Le dépôt de cette proposition de loi a été motivé par plusieurs constats. L'octroi de crédits immobiliers est en forte baisse : seuls 780 000 crédits immobiliers ont été accordés en 2023, soit presque moitié moins qu'en 2021, avant l'entrée en vigueur des normes contraignantes définies par le HCSF. Cette diminution du volume se reflète aussi sur les montants : 7,6 milliards d'euros de crédit à l'habitat – hors renégociations – ont été accordés en janvier 2024. Il faut remonter jusqu'en 2014 pour trouver un chiffre plus bas. Enfin, l'emprunteur doit fournir un effort de plus en plus important : au quatrième trimestre de 2022, l'apport personnel moyen était supérieur de 43,5 % à ce qu'il était au quatrième trimestre de 2019.

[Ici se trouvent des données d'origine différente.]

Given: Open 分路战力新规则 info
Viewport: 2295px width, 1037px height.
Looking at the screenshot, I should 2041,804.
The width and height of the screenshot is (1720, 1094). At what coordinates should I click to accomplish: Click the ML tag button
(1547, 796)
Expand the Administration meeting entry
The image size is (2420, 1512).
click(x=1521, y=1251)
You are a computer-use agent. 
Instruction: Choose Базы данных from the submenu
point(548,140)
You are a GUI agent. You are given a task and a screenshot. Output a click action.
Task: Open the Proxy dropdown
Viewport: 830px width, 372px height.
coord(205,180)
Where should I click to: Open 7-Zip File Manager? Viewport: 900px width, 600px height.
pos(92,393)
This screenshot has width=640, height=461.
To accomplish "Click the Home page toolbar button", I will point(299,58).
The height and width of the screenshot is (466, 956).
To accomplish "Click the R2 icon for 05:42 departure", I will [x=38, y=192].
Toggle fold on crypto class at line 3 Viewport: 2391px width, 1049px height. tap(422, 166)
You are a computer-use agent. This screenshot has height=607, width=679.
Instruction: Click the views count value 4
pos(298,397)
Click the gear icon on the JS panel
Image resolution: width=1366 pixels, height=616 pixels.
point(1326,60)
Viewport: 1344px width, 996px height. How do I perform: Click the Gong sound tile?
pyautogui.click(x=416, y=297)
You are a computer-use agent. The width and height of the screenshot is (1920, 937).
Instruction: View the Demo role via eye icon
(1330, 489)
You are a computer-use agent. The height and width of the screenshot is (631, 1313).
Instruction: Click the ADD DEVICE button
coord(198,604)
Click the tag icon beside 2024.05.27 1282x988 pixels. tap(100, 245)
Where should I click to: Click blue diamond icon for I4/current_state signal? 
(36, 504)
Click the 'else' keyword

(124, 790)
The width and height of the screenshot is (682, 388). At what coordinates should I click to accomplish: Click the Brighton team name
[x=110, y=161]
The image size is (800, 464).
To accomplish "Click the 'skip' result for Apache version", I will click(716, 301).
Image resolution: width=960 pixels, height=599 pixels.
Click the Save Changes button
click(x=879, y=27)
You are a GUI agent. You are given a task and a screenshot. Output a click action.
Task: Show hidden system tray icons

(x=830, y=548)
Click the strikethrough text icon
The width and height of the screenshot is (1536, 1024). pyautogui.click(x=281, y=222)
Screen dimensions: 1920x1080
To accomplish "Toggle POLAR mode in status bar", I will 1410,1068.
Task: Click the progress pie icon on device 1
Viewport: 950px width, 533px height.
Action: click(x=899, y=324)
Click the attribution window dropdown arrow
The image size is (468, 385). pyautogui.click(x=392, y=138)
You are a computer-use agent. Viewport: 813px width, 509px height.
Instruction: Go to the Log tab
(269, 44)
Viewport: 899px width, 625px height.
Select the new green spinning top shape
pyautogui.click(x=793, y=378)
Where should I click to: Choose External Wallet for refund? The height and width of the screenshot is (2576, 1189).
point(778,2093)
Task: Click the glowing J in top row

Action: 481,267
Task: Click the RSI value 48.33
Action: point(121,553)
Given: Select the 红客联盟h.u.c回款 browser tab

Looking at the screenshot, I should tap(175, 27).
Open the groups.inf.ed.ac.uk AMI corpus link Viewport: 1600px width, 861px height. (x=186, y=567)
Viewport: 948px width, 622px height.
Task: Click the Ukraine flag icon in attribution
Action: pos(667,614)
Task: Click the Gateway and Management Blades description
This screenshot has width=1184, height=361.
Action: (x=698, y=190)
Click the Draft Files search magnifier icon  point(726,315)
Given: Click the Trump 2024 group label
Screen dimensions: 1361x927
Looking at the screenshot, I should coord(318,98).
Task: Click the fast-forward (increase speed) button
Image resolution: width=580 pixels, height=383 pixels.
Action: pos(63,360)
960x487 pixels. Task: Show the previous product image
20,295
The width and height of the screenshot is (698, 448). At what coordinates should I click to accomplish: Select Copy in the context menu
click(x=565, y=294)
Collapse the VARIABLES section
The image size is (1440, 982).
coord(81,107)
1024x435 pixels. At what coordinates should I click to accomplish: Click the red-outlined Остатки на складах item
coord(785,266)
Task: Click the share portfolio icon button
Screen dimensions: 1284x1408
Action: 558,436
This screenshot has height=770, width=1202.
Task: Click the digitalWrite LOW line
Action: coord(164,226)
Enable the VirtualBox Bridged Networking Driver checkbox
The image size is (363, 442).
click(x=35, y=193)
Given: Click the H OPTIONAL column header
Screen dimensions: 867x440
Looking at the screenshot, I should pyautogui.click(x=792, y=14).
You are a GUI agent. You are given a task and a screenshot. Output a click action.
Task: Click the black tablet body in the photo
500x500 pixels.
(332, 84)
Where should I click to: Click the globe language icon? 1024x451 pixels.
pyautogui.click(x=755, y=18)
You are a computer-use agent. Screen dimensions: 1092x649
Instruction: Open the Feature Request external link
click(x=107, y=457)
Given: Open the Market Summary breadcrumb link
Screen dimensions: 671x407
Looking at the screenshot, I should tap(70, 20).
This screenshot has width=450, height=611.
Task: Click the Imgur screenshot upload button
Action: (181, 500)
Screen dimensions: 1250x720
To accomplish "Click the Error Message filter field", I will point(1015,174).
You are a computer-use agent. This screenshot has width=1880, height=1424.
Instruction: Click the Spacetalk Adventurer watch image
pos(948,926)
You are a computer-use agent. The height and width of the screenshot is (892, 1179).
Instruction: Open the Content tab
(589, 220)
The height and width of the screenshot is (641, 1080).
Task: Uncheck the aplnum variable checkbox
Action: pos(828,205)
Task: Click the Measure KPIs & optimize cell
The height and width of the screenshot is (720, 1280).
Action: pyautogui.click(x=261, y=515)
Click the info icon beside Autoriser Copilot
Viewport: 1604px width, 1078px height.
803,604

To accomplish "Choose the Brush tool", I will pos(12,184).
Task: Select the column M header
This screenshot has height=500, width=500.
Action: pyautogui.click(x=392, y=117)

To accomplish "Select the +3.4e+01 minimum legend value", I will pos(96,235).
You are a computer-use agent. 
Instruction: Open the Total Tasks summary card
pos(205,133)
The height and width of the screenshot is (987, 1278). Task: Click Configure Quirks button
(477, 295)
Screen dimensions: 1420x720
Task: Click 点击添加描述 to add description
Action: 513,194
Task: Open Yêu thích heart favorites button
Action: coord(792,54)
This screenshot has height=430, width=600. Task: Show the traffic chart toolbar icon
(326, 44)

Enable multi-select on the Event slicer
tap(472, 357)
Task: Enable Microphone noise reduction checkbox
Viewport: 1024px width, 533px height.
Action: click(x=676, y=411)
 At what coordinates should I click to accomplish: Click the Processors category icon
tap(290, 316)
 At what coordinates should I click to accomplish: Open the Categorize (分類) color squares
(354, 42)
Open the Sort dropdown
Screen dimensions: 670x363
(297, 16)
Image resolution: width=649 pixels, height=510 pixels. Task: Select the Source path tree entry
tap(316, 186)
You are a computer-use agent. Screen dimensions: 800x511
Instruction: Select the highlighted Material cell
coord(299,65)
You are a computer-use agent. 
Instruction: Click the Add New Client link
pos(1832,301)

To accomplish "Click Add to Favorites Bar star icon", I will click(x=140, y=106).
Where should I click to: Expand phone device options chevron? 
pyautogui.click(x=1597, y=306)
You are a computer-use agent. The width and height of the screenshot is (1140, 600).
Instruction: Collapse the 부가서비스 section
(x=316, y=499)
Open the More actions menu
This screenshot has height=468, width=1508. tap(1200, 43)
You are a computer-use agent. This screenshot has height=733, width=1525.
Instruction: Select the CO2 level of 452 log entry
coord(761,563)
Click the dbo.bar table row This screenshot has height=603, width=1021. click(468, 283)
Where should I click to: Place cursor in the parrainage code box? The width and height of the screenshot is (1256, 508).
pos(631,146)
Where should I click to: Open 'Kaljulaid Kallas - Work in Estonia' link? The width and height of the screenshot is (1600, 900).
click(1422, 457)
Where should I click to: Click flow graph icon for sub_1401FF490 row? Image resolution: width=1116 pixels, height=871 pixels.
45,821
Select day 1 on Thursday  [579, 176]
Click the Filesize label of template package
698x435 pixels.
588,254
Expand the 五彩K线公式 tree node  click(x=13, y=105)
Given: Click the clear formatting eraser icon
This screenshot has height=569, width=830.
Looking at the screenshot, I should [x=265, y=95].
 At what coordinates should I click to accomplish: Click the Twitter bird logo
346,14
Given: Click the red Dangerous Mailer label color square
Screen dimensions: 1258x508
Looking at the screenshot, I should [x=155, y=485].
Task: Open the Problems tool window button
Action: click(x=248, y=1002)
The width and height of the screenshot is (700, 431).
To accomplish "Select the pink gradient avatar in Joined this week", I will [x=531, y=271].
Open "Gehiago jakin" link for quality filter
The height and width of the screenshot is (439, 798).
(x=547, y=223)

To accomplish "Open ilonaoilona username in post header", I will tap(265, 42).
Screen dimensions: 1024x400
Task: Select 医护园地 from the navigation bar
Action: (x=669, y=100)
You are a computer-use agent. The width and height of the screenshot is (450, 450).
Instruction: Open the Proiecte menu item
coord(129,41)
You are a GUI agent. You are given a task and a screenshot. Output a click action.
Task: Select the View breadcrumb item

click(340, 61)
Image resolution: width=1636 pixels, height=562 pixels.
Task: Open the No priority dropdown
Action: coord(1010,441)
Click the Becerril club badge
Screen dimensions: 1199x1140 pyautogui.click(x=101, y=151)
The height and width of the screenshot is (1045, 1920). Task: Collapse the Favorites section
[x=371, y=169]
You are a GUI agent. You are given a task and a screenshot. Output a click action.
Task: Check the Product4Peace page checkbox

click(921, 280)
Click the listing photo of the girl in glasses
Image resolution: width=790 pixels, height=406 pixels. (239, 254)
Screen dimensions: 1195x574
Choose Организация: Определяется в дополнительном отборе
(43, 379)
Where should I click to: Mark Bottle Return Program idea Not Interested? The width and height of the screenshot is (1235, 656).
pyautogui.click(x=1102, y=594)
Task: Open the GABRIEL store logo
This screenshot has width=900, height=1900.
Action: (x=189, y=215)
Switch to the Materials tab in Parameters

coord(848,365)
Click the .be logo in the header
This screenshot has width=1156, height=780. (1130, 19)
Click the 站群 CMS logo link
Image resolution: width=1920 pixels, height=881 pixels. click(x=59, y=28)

Il y a cinq ans, l'édiction de normes par le HCSF avait été motivée par la nécessité d'éviter une surchauffe du crédit immobilier. Alors que les prix demeurent élevés, la hausse des taux et l'attentisme des ménages ne permettent plus d'en justifier l'application : il faut relancer la machine. Si on observe depuis quelques mois l'amorce d'une baisse des taux d'intérêt, le pourcentage de propriétaires en France continue de stagner. Il est de notre responsabilité d'accompagner les ménages dans leur projet d'avenir et de restaurer la confiance tant espérée par le secteur bancaire. Pour cela, il convient de réformer le Haut Conseil de stabilité financière.

Il revient à la représentation nationale de se saisir de ce sujet au moment où nous traversons une crise du logement que personne ici ne contestera. Cette crise est protéiforme et profonde ; je ne prétends pas l'enrayer par cette proposition de loi, qui n'apporte pas une solution à tous nos maux. En ouvrant le marché de la propriété à des ménages parfaitement solvables qui pouvaient autrefois se heurter aux critères établis par le HCSF, elle apporte toutefois une pierre à l'édifice. La crise de l'accession à la propriété est un pan de la crise du logement : elle doit d'autant plus nous mobiliser que l'attachement à la propriété reste très fort en France.

En prenant à bras-le-corps le sujet du HCSF, notre assemblée se donne les moyens d'en démocratiser le fonctionnement et d'en questionner la rigidité. Comme je l'ai dit en commission, cette proposition de loi n'a pas non plus pour ambition de remettre en cause l'indépendance du HCSF, ni son pouvoir normatif.